Référence : 2006 CF 1075

Ottawa (Ontario), le 8 septembre 2006

EN PRÉSENCE DE MONSIEUR LE JUGE BLAIS

 

ENTRE :

LES VIANDES DU BRETON INC.

demanderesse

et

 

AGENCE CANADIENNE D’INSPECTION DES ALIMENTS

défenderesse

 

 

 

MOTIFS DE JUGEMENT ET JUGEMENT

 

 

[1]               Il s’agit d’une demande de contrôle judiciaire sous l’article 44 de la Loi sur l’accès à l’information, L.R.C., 1985, ch. A-1 (Loi), déposée par Les Viandes du Breton Inc. (demanderesse) à l’encontre d’une décision de l’Agence canadienne d’inspection des aliments (défenderesse) de permettre la divulgation de certains documents concernant la demanderesse, en réponse à une demande d’accès à l’information.

 

FAITS PERTINENTS

 

[2]               Le 25 septembre 2005, une demande d’accès à l’information sous la Loi a été reçue par la défenderesse. Cette demande d’accès à l’information visait initialement l’obtention de rapports d’inspection sur les abattoirs produits entre janvier 2003 et décembre 2004, pour être ensuite amendée lors d’une communication téléphonique et portant maintenant sur les rapports d’inspection des abattoirs du Québec produits entre janvier et mars 2005.

 

[3]               Parmi les documents visés par cette demande se trouvent trois (3) « Rapports d’inspection de l’établissement » [les Rapports] concernant l’abattoir de la demanderesse, en date de janvier 2005, février 2005 et mars 2005.

 

[4]               Le 17 octobre 2005, M. Denis Châtelain de la Section d’accès à l’information de la défenderesse a fait parvenir une lettre à la demanderesse l’informant de cette demande d’accès à l’information, ainsi qu’une copie des trois Rapports mentionnés au paragraphe 3. Dans cette lettre, la demanderesse était invitée à faire part de ses observations à savoir si ces trois Rapports rencontraient les critères d’exception énumérés au paragraphe 20(1) de la Loi permettant de refuser la communication de ces documents.

 

[5]               Le 3 novembre 2005, la demanderesse a fait parvenir à la défenderesse une lettre contenant ses observations à ce sujet, par l’entremise de son procureur.

 

[6]               Le 8 novembre 2005, la défenderesse a communiqué sa décision à la demanderesse dans une autre lettre, l’informant que les observations présentées ne satisfaisaient pas les critères d’exceptions visés par la Loi et qu’elle comptait donc communiquer les Rapports au requérant.

 

[7]               Le 16 novembre 2005, la demanderesse a déposé une demande de contrôle judiciaire en vertu de l’article 44 de la Loi.

*Tâches et exercices*:
**A)** Transcrivez fidèlement le passage du jugement concernant Les Viandes du Breton Inc. qui va de « [5]               Le 3 novembre » jusqu'à « 44 de la Loi. » inclusivement.
**B)** Veuillez relever toutes les dates complètes (jour, mois et année) qui figurent dans les paragraphes numérotés de [2] à [7] du jugement concernant Les Viandes du Breton Inc.
**C)** Poursuivez la rédaction du jugement concernant Les Viandes du Breton Inc. à la suite de son dernier paragraphe.

*Lignes de données*:
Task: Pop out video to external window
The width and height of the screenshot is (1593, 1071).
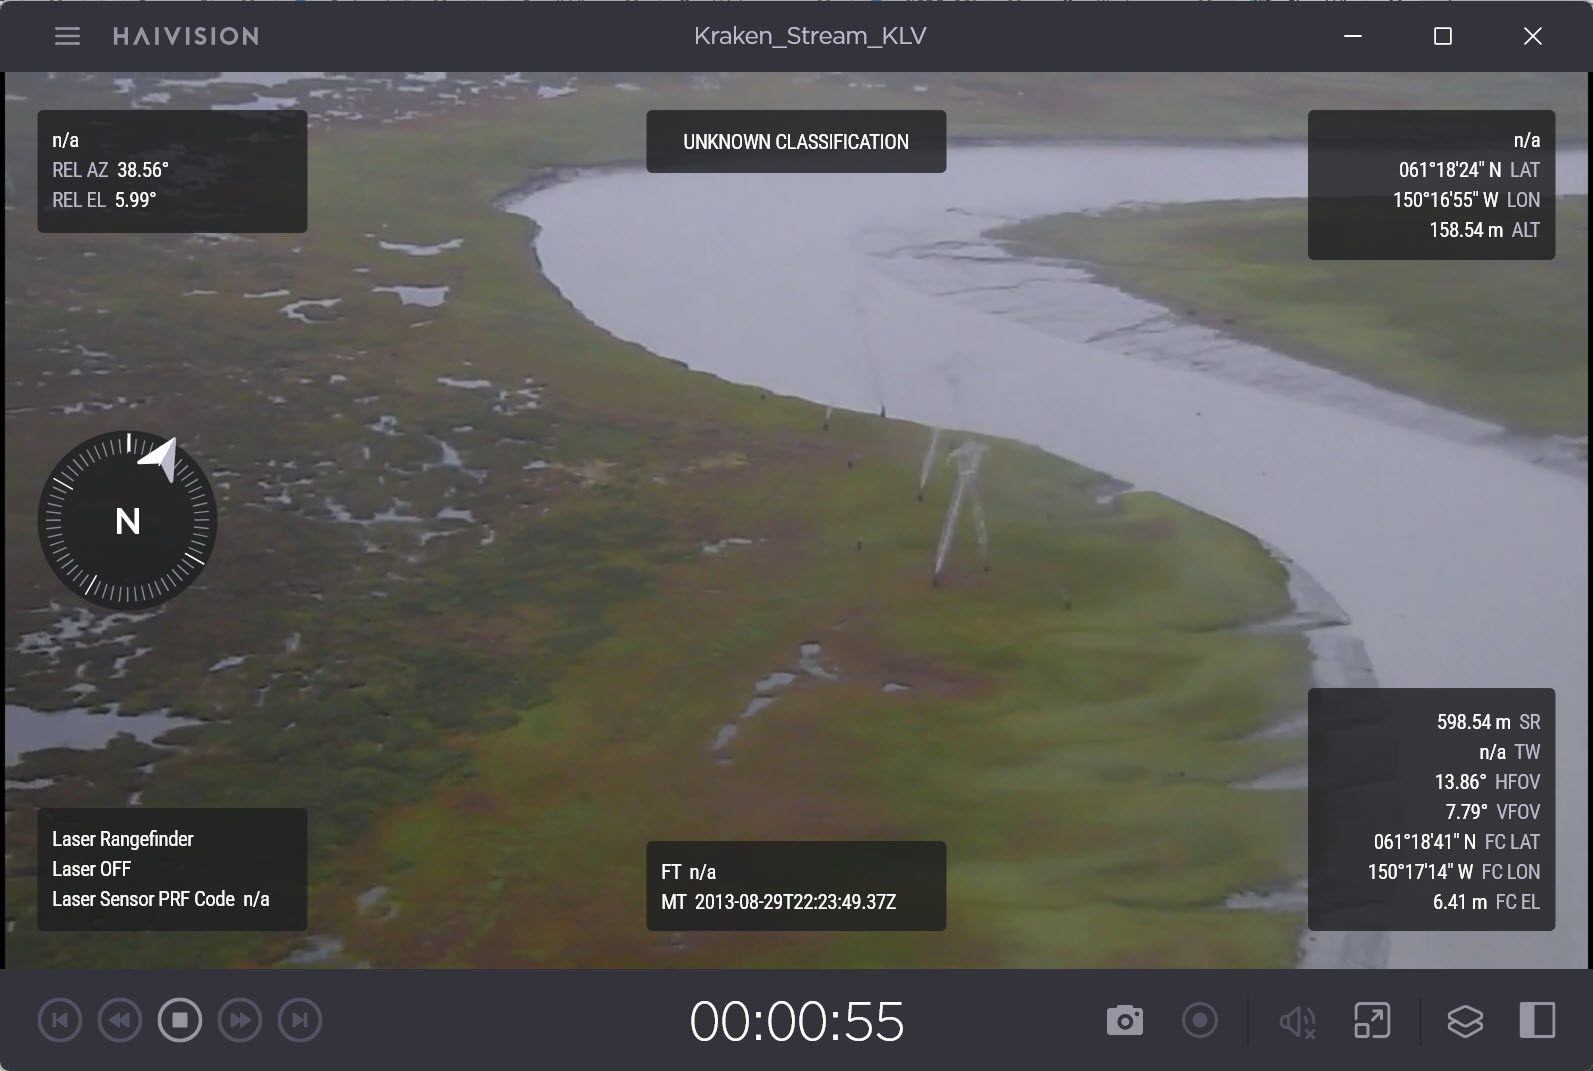Action: [1372, 1021]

*Réponses aux tâches*:
**A)**
[5]               Le 3 novembre 2005, la demanderesse a fait parvenir à la défenderesse une lettre contenant ses observations à ce sujet, par l’entremise de son procureur.

 

[6]               Le 8 novembre 2005, la défenderesse a communiqué sa décision à la demanderesse dans une autre lettre, l’informant que les observations présentées ne satisfaisaient pas les critères d’exceptions visés par la Loi et qu’elle comptait donc communiquer les Rapports au requérant.

 

[7]               Le 16 novembre 2005, la demanderesse a déposé une demande de contrôle judiciaire en vertu de l’article 44 de la Loi.

**B)**
25 septembre 2005
17 octobre 2005
3 novembre 2005
8 novembre 2005
16 novembre 2005

**C)**
QUESTIONS EN LITIGE

 

[8]               Les questions en litige sont les suivantes :

 

1)       La demanderesse devait-elle être informée de l’identité du requérant sous la Loi?

 

2)      La défenderesse a-t-elle manqué à son obligation de motivation, et donc à l’équité procédurale, dans sa décision datée du 8 novembre 2005?

 

3)       La demanderesse a-t-elle démontré adéquatement que les Rapports en question  rencontrent les critères d’exception énumérés au paragraphe 20(1) de la Loi?

 

ANALYSE

 

[9]               Tel qu’établi par la Cour d’appel fédérale dans la décision Wyeth-Ayerst Canada Inc. c. Canada (Procureur général), 2003 CAF 257, selon l'approche pragmatique et fonctionnelle, la norme de contrôle applicable à la révision d’une décision de divulguer certains documents sous la Loi est celle de la décision correcte.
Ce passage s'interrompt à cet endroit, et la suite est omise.